The door swings from cold to cold: the institutional
lobby, like a train station, where we meet: a Dickensian
tableau of collateral damage,
except for me, but, I say, “Next week I’ll look
like you,” to the woman with the hairless baby-look,
blue knit cap loosely pulled, past embarrassment.
She’s depressed, in her second round, says her husband,
after being cured for two years. I examine my life
to see what part of it is made of this: I want to fit in.

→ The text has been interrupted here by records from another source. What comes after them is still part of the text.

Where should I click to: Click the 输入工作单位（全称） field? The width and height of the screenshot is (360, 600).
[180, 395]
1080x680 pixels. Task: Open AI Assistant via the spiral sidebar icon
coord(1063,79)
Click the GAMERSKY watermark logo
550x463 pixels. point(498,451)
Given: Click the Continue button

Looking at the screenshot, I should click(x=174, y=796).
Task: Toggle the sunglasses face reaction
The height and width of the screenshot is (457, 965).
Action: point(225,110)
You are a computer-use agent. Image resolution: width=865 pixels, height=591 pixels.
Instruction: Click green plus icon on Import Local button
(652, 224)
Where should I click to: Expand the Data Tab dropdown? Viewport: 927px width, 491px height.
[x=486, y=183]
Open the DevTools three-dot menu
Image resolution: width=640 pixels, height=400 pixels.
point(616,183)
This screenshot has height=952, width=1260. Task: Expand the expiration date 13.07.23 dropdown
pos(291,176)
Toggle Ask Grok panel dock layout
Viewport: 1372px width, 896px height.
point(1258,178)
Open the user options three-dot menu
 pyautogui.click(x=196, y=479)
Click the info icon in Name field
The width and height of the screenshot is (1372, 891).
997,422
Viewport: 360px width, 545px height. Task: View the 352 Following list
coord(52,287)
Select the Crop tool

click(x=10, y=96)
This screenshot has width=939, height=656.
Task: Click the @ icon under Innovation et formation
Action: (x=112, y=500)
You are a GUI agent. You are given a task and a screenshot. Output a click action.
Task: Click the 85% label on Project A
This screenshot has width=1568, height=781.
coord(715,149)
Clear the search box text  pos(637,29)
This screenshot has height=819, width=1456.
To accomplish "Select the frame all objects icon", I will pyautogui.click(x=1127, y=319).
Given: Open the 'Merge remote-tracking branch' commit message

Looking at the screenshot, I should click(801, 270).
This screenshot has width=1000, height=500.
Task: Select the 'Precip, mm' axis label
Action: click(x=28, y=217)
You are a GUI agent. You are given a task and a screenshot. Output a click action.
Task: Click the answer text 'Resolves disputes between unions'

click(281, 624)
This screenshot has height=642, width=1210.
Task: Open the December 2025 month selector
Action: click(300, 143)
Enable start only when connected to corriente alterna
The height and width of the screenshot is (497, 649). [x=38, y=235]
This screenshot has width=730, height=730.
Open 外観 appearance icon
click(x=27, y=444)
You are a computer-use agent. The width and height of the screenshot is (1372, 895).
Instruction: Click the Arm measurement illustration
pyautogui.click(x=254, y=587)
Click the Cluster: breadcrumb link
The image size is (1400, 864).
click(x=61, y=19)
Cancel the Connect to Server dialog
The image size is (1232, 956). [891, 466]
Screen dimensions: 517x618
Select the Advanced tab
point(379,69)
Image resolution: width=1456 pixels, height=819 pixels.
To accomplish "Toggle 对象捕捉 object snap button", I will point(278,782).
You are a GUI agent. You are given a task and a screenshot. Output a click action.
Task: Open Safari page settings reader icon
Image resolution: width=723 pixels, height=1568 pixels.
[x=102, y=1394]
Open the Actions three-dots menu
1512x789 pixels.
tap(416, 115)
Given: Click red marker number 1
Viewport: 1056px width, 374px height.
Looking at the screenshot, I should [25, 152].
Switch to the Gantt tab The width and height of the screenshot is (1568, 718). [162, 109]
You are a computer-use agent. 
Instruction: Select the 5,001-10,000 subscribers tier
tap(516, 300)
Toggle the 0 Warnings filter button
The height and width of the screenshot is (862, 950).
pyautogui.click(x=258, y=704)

One cause after the other: train tracks.
We were in Chicago, my sister and I, age nine and twelve, sent
alone (no parent would do that now) to the lake,
by train. The hollow bathroom, the scrub lady,
the old man. I made my sister sit on the bench, not stir.
I meanwhile remained alert, my spine learning control.
The man who came in with me has multiple myeloma.
His pale preoccupation with the body’s
failing. What is this love of living that turns to each
failing part, in wonder, in curiosity, as if
it were alien? The conductor waves the train on, after
a brief stop. This time we are on it.
The woman cannot walk without help. It’s the neuropathy.
To reach for meaning is to miss everything.
To reach is to miss everything.
Monet made the train bear down through the snow
with persistent hooded headlights and roiling
black smoke. He made the man alongside walk
the opposite direction. Neither has much to do with
the other, yet each appears to be the other’s
consequence. The wooden fence and the young trees
are the spine of that dark beauty, holding each other up
by repetition until the end, which is not in the painting.